# Little spotted puppy brag...



## ShatteringGlass (Jun 1, 2006)

Though, not as impressive as most brags posted here, I'm proud my new little 8 week old spotty dog has learned to sit and down! I just got him on Friday and started teaching him commands on Sunday, only doing 2 short sessions and he catches on very quickly! I'm very proud, this is my first puppy!!









oh, and we are also starting to learn heel position!


----------



## aubie (Dec 22, 2008)

That's awesome! I hated when people always asked me "Aren't dal's stupid?"









They are great, smart dogs! Congrats!!!


----------



## JerzeyGSD (Jun 26, 2008)




----------



## Kayos and Havoc (Oct 17, 2002)

Absolutely a wonderful brag! And NO Dals are not stupid.

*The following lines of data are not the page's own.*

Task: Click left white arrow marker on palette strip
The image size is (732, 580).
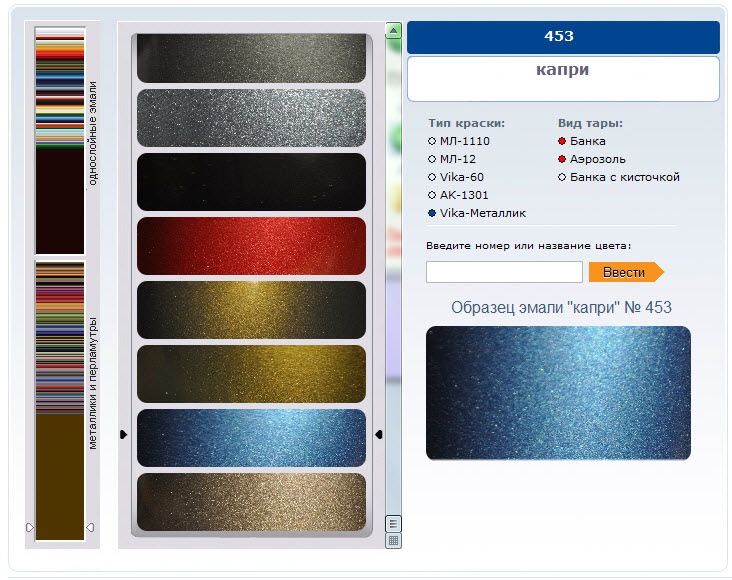Action: coord(30,527)
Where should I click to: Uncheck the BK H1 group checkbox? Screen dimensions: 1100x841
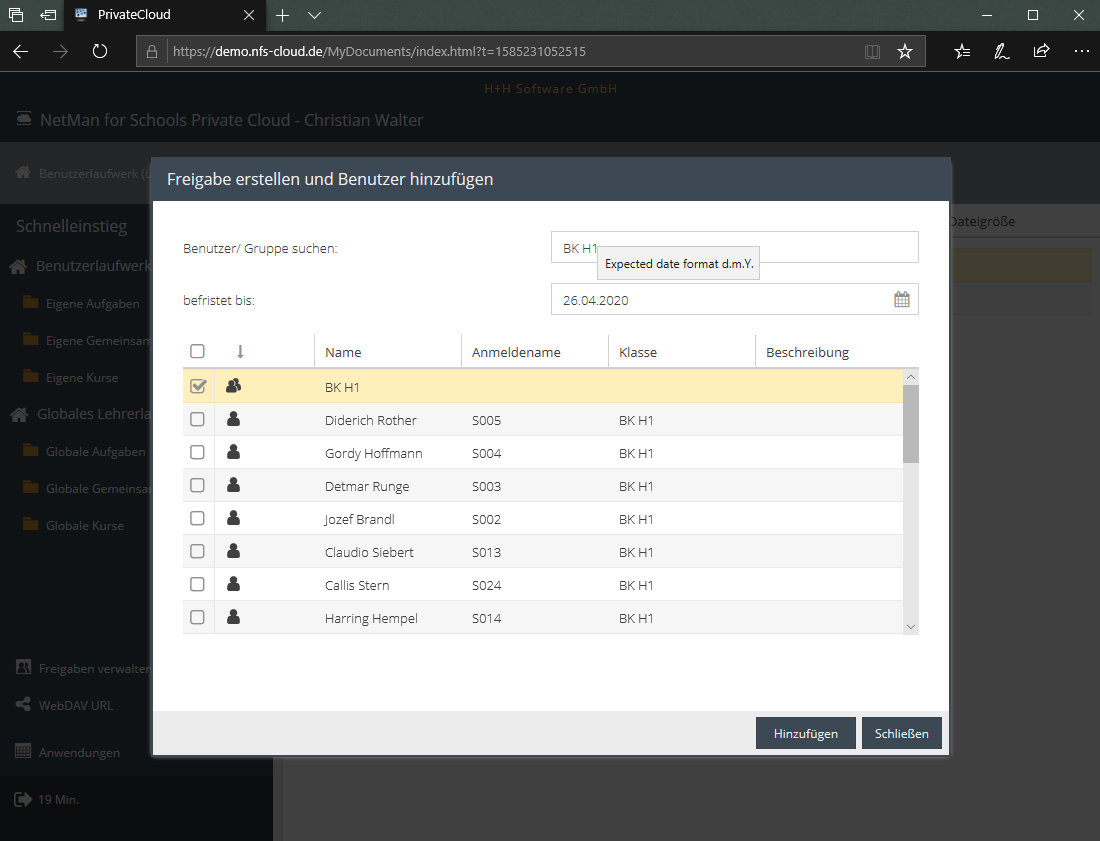(198, 386)
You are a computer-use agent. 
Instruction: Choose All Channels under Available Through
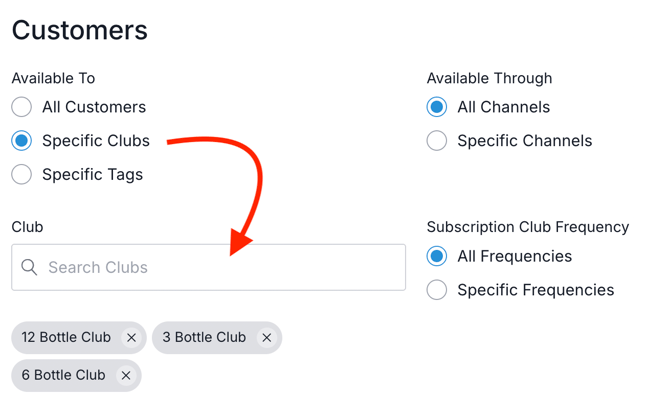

I have a dear friend who I have re-united with since I moved to OK a few weeks ago. Mary bred Dals for years and still has a Dal. - Ch. Five Alarm Attention Getter "Getter" for short. He is an awesome dog. She would have many obedience or agility placements with him had she chosen to show him. She shows horses instead and Getter is a welcome site at all her horse shows.

I love the spotted dogs!


----------



## ShatteringGlass (Jun 1, 2006)

> Originally Posted By: aubieThat's awesome! I hated when people always asked me "Aren't dal's stupid?"
> 
> 
> 
> ...


Me too! I always have people tell me they are hard or impossible to train, far from it! If Dals are hard to train, then how would I, first time dog/Dal owner/trainer in my early 20's train a Dal who didnt even know "sit" at the age of 6 years, to get a CD title at the age of 8 with 2 first places and a second place, (highest score was 194) with a Dalmatian Club of America #4 ranking Dalmatian earning a CD in 2007, a RN title, and Front & Finish top 10 rankings in multiple catagories for Novice Obedience. Sydney was a breeze to train, once *I* figured out what *I *was doing right and wrong!!


----------